## Work to complete
1. According to the NLP course page, in what room does the class meet?
2. Using the NLP course page, explain in one to three sentences why students do not need to know Python before the class begins.
3. Extend the NLP course page with the next part after its last sentence.

## Extract provided
........

UWB CSS590 C: Special Topic in Computing:

Introduction to NLP

(Spring 2017)

 

Yuval Marton

When:  Monday/Wednesday from 8:00pm to 10:00pm, 3/27/2017 to 6/9/2017 (last class 5/31/2017)

Where: UW1 031
Canvas Discussions: discussion board
Canvas Assignments: homework submission dropbox
 

Instructor: Yuval Marton, PhD

Homepage: here and there

Contact: gmail: yuvalmarton or ymarton at_uw

Office hours: catch me before or after class. Or email me to set a time to talk. Skype: yuvalmarton

 

 

Course description

This class will cover the basics of Natural Language Processing (NLP) including: linguistic diversity, part-of-speech tagging and syntactic parsing, semantic representation in vector space (e.g., word2vec), semantic similarity, paraphrasing, and machine translation. We will also cover some basics of Natural Language Understanding (NLU) and dialog systems (bots). We will explore combining linguistic knowledge with data-driven statistical methods, such as: using syntactic parses in NLU; augmenting NLU models with synonyms, paraphrases, and/or other semantic information resources; using different representations to capture linguistic generalizations (e.g., word2vec, GloVe). After this class, students will understand the basics of NLP/NLU; demonstrate hands-on capability in NLP/NLU coding, and articulate approaches to improving a NLP/NLU task or application, such as parsing, paraphrasing, or a dialog system (bot); be able to understand, present and critique NLP/NLU research papers (useful for both academic and industry roles); and potentially work on original improvements of or solutions to NLP/NLU problems, which can lead to academic publications.

Prereqs:

Recommended you know, or helpful if you refresh your memory or take a quick tutorial soon:

-          2+ years programming experience. You will need to code. Python knowledge is useful but not mandatory. You can probably pick up what you need as you go.

-          Basic statistical concepts (e.g., conditional probability, distribution, statistical significance tests)

-          Machine Learning course and/or background (but you don’t need to be an expert J )

-          Basic knowledge of data structures, algorithms, systems-related issues (linux, working with a computing cluster), read/process/write datasets (from database or text)

-          Love of language! (Great if you also know some Linguistics)

Contact me if you are not sure you have sufficient background.

 

Term project (which may be done in pairs or teams of 3, depending on number of registered students) will involve improving an existing baseline solution by applying a linguistic resource, representation, or method. While positive results (significant improvements) are always exciting, deep analysis of negative results (what went wrong and why) is also acceptable, and in fact, recommended. You may choose a topic from the course’s pre-defined list, or come up with your own (real world issue - subject to instructor approval). More details during class and on Canvas.

........

## Provided data
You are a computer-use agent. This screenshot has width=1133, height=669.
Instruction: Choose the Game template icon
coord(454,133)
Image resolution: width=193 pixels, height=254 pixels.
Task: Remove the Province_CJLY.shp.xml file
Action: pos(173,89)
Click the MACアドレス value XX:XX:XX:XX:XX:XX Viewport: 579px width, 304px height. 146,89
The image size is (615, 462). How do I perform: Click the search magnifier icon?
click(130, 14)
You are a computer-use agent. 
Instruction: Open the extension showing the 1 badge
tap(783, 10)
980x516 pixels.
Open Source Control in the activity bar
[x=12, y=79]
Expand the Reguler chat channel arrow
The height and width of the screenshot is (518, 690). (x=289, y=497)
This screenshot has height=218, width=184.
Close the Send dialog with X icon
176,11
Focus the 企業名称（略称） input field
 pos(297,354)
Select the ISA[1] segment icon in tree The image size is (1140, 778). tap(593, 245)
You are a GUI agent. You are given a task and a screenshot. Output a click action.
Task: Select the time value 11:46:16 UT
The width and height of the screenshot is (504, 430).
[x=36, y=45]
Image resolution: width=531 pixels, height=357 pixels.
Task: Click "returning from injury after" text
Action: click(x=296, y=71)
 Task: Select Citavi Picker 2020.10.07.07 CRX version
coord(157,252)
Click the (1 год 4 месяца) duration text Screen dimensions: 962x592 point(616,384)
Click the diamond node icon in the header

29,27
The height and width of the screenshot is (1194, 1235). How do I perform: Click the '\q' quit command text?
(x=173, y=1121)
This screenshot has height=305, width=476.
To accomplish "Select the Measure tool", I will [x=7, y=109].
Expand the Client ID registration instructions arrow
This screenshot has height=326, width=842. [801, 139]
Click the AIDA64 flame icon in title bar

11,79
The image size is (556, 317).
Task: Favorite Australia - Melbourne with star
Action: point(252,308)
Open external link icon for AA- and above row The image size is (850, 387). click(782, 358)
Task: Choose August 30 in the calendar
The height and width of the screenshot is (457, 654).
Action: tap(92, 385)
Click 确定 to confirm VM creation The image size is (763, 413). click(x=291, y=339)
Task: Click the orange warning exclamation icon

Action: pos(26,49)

........

## Response list
1. UW1 031.

2. The page says Python knowledge is useful but not mandatory because students can probably pick up what they need as they go.

3.
Project ideas: here, and may be periodically updated. But don’t wait for me, start reading papers, further chapters in SLP (the textbook), consult with friends, etc.

 

Assignment and Project submission: Using Catalyst.

Late submission policy: up to 24 hours: 10% score penalty. Up to 48 hours: 20% score penalty. Later: 0. Please contact me (before the deadline if you can!) if you have an emergency (e.g., medical) preventing you from submitting on time, to avoid penalty.                                                                                                                              

Guidelines for paper presentations and discussions

Quick link to class schedule and assignments. (Note: deadlines on Canvas take precedence!)

Language in Ten Minutes (L10)

 

Slides and recordings

Slides and further materials are here.

Recordings: I will post a message on the discussion board.

 

Textbook

Recommended: Speech and Language Processing, 2nd Edition, by Jurafsky and Martin. Free draft of 3rd Edition here.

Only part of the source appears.